Reaction & Synthesis

Isobutanol beckons as biofuel


Feb 04, 2008

Genetically modified bacteria promise to provide a low-cost way to produce isobutanol from sugar — opening up the prospect of the alcohol displacing ethanol as a biofuel, say developers at the University of California, Los Angeles. The bio-based route should halve the cost of making isobutanol, believes Pat Gruber, CEO of Gevo, Inc., Pasadena, Calif., which holds the exclusive license for the technology from UCLA.

Isobutanol boasts a higher energy density and octane number than ethanol as well as lower hygroscopicity, notes James C. Liao, professor of chemical and biomolecular engineering at the school. However, bacteria ordinarily won’t synthesize higher alcohols like isobutanol. Liao and his team overcame this through genetic modification of E. coli — shunting intermediates from amino-acid biosynthesis pathways to alcohol production. This results in conversion of glucose with high specificity and at high yield to isobutanol.

While Liao has produced the alcohol at the bench scale so far, the process itself is conventional. A reactor is seeded with the modified E. coli and glucose. Reaction over the next 40+ hours converts all the sugar into isobutanol and carbon dioxide, he notes. Yields, now 0.35 g of alcohol/g of sugar, already approach 90% of theoretical, and should at least reach 90% with optimization of the bacteria and the process, says Liao.

Gevo now is working to optimize the organism and the route. A 1,500–2,000 L/batch pilot plant should be operating within six months, says Gruber, adding that the process should be ready for commercialization by the end of 2009 or early 2010.

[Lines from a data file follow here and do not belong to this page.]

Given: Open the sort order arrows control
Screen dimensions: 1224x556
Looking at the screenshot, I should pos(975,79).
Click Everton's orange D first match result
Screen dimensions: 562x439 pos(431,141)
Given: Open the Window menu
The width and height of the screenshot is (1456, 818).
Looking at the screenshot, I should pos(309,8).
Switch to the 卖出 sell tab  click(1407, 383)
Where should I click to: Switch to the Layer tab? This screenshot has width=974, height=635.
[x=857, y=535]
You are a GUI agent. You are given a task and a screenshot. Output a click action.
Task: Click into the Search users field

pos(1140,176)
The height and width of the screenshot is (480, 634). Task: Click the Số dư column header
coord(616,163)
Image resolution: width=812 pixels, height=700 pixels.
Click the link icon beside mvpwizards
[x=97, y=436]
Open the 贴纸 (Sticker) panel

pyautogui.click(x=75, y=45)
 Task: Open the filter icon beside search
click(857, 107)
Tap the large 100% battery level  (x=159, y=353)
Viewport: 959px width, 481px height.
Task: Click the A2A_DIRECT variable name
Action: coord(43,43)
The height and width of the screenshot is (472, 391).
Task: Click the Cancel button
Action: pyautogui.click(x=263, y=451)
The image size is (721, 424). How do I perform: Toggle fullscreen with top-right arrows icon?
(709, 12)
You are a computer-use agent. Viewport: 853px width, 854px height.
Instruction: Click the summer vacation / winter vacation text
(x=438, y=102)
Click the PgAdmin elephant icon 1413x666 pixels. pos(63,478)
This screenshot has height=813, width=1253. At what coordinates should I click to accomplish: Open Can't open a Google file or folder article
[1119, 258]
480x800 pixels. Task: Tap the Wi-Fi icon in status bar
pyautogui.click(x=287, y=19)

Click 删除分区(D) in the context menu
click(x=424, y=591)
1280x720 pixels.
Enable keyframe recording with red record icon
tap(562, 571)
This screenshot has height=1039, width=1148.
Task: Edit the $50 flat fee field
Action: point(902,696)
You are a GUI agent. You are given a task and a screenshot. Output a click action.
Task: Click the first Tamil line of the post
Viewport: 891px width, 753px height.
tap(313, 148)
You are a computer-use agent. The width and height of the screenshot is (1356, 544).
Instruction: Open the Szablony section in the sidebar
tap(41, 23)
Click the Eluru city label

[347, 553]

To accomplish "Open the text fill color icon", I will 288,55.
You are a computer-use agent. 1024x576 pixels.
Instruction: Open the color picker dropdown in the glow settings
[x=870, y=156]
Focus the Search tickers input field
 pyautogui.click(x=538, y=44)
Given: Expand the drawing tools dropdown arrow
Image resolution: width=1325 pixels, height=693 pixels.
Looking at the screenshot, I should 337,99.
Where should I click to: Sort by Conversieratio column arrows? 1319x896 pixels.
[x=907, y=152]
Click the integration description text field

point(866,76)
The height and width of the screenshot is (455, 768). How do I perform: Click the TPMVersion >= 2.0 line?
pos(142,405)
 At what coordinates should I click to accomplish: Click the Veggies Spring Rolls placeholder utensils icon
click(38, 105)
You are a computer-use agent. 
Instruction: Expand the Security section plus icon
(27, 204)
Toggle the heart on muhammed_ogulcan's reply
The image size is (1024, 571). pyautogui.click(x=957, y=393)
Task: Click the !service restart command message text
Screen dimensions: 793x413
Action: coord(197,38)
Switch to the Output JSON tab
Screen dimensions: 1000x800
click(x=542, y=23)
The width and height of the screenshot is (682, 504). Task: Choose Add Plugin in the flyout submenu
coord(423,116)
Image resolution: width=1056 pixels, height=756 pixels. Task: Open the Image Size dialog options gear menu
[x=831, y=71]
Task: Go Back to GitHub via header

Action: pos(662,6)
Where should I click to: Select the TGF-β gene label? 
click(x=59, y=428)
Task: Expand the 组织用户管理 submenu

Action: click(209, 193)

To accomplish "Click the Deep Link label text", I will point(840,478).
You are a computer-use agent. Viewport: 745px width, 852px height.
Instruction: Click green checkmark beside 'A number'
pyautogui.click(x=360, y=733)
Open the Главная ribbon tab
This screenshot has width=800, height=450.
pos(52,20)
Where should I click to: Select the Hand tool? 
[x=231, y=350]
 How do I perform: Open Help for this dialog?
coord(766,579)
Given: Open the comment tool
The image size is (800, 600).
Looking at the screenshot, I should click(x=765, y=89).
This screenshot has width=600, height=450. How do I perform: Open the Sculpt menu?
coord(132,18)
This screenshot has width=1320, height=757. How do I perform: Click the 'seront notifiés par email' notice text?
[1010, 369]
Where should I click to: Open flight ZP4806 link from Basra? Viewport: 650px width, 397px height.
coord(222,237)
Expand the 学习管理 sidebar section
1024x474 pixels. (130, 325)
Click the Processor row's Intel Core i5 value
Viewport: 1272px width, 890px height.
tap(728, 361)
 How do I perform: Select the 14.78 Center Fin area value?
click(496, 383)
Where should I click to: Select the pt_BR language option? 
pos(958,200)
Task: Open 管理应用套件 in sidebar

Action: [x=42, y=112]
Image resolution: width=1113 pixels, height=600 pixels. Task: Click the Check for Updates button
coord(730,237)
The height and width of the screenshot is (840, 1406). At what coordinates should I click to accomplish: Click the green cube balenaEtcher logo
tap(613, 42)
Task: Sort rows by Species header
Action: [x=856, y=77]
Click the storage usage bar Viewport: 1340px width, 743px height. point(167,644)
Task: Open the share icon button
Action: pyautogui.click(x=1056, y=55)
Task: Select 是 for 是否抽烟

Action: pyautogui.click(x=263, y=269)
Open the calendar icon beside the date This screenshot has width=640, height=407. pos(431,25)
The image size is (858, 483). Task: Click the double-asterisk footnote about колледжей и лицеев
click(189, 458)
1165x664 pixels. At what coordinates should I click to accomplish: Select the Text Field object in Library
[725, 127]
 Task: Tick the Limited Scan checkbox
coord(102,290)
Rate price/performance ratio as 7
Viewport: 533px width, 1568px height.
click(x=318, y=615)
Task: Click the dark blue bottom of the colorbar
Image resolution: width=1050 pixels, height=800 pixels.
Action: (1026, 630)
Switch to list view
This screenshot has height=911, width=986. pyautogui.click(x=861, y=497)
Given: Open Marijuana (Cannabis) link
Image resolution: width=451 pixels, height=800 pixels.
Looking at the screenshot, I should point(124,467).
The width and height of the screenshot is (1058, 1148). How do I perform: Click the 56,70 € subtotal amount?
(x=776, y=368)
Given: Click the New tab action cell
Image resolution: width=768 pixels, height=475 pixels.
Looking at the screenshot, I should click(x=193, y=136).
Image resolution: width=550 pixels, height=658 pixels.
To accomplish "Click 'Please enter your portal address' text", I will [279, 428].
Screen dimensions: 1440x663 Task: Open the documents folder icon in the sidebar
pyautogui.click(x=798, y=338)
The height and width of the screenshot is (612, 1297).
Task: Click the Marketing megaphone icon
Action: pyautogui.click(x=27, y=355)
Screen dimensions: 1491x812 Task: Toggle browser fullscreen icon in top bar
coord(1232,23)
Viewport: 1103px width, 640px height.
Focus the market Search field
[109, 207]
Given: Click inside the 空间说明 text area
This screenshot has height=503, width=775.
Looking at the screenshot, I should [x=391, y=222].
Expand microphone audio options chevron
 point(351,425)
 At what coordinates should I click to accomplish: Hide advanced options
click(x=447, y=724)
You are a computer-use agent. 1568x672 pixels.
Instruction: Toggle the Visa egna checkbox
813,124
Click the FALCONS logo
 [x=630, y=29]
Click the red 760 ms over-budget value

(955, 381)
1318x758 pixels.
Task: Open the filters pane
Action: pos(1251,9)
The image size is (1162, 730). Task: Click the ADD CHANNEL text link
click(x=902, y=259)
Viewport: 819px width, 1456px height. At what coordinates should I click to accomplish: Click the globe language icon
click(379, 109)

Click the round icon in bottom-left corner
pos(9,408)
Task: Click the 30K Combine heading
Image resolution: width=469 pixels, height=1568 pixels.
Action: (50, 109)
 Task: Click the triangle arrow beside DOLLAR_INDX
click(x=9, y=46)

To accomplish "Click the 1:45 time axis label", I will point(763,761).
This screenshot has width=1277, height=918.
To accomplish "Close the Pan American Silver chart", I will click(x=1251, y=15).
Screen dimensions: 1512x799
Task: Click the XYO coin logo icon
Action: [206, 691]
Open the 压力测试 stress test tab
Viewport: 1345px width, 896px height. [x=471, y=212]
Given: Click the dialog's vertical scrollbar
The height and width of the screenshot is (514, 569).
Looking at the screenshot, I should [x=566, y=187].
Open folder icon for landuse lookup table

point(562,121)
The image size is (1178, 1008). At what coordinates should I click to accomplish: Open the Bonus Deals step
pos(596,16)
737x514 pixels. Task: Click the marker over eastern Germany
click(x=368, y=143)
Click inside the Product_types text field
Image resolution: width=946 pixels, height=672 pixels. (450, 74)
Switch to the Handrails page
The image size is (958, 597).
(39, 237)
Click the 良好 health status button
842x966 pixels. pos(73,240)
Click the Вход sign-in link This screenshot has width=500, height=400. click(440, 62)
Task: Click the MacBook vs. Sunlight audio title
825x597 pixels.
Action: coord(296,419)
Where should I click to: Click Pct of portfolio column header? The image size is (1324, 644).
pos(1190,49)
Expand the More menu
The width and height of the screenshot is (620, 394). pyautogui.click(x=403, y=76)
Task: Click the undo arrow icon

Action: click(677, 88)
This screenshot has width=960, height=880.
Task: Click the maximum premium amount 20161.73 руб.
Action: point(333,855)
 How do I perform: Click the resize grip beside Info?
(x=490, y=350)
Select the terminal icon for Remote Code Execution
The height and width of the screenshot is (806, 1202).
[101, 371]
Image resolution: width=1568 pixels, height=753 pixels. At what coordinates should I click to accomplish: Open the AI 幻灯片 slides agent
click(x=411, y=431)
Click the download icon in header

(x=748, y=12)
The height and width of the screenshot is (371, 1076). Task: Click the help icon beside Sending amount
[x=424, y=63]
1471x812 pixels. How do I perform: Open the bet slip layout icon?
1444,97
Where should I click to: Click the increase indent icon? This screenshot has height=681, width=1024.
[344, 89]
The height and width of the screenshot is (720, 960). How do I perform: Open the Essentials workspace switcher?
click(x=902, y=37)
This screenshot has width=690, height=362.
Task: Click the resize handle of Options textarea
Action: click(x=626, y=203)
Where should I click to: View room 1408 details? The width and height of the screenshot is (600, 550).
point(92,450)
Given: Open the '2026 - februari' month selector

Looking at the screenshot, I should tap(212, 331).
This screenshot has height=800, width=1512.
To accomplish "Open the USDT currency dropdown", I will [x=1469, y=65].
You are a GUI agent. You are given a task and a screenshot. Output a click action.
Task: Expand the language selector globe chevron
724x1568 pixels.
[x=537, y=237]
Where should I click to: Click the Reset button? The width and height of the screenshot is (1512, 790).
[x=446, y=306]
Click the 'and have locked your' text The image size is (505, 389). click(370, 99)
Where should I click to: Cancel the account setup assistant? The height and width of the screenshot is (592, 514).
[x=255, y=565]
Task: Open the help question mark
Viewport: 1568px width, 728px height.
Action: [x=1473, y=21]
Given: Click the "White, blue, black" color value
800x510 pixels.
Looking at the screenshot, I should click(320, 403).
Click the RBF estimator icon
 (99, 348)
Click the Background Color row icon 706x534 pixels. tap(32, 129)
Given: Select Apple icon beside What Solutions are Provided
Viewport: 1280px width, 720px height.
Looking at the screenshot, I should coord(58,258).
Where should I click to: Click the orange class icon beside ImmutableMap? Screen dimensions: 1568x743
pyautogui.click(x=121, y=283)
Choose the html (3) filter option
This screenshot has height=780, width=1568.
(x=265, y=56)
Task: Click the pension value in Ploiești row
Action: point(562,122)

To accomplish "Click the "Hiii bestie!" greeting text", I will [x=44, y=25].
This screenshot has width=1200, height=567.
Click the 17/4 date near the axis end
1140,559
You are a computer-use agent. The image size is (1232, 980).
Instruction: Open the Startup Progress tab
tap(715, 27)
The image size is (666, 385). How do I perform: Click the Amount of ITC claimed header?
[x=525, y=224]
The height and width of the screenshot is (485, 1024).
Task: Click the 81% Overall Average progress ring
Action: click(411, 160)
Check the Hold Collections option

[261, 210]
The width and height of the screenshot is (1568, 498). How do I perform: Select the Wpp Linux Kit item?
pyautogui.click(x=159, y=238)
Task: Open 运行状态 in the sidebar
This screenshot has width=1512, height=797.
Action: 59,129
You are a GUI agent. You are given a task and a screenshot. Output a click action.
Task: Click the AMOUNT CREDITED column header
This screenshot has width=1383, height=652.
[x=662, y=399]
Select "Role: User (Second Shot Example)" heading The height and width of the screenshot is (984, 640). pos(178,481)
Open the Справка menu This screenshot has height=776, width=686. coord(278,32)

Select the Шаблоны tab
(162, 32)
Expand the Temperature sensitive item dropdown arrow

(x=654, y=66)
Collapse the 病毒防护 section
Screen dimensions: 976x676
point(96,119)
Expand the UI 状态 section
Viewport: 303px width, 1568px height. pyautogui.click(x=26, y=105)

The first installation likely will be a retrofit of a North American ethanol plant, he says. This involves using the new bacteria and adding a skid for product separation. Conversion of a 100-million-gal/yr plant should run about $20 million, Gruber reckons.

Gevo also plans to offer another skid that will convert the isobutanol to materials comparable in makeup to conventional jet fuel and biodiesel. This will make economic sense at a crude oil price of $75/bbl, he says.

Meanwhile, Liao is developing modified bacteria that would work on cellulose instead of glucose, and hopes to finish constructing the strains this year.